Wednesday, December 1, 2010

Marketing People's Role

At our agency we frequently deal with marketing people (CMO's, VP's, Directors etc) related to our strategies due to the nature of our agencies services. Ultimately when the decision is made or during the negotiation we push to deal with the person in charge of business development or sales. Our agency exclusively deals with creating new relationships for our clients that measurably impact sales so we actually need to speak with and work with the people on the front-lines that sell the product or service.

This brings up the question of what marketing people's role actually is within any company. Since marketing people are not actually selling the product or service, it's crucially important to define roles and ensure that the roles don't bleed together.

Marketing's purpose is to create strategies that cultivate interest and create want for the product or service. From there, the business development team work to sell and close that interest or want with the goal of converting it into new revenue. While this seems very basic, it seems that the marketing people get involved in sales decisions and ideas related to sales that may or may not be applicable. This is generally a bad idea to involve your marketing people in sales related actions since they typically have little to no actual experience in sales.

Separate the two and keep your marketing people focused on effective campaigns and strategies that only produce interest and want for your product or service and then work with your business development team and VP Sales etc to actually take that "interest" or "want" to then sell and close it.

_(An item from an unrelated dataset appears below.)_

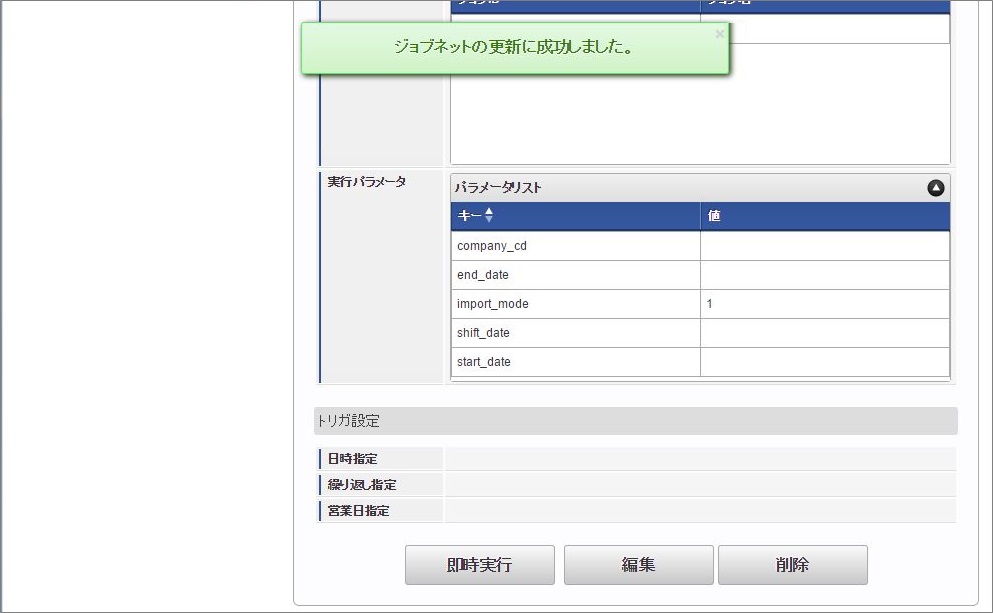Dismiss the success notification with the × icon
This screenshot has height=613, width=993.
coord(719,33)
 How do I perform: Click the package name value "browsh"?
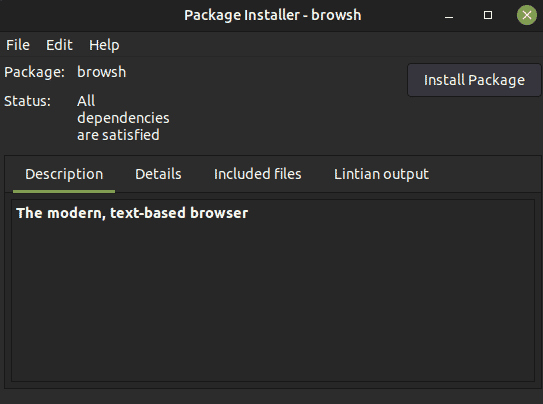(x=101, y=72)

When the roles get confused, the outcome and results are poor in terms of effectiveness of the campaign. As long as you keep the roles focused, you will find that the marketing people produce better results to create interest and want and the sales team will then be able to focus on doing what they know to be workable to sell and close more business. Keep marketing and sales ideas, actions, decisions compartmentalized and focused then route the specific traffic to the correct areas.

For example:

(1) If you have a project for an email campaign, route this to your director of marketing to work out what should be promoted and how as well as what content will be in the email based on past results, survey's etc with the goal of cultivating interest and want for your sales team.

(2) Once you have the interest or want produced, immediately route that out of the hands of marketing and over to the VP Sales to direct to the sales team to handle with what they know best to do. The sales team can then focus on selling and closing the newly developed interest and want produced by marketing.

This sounds simplistic but the truth is that all too often I see marketing people still involved in step (2) as listed above which causes confusion and actually reduces the effectiveness of the campaign not to mention the chances of closing the sale.

Treat it like a relay race and know when to pass the baton as listed above and you'll find that the overall effectiveness of your campaigns will improve resulting in a better marketing to sales conversion rate.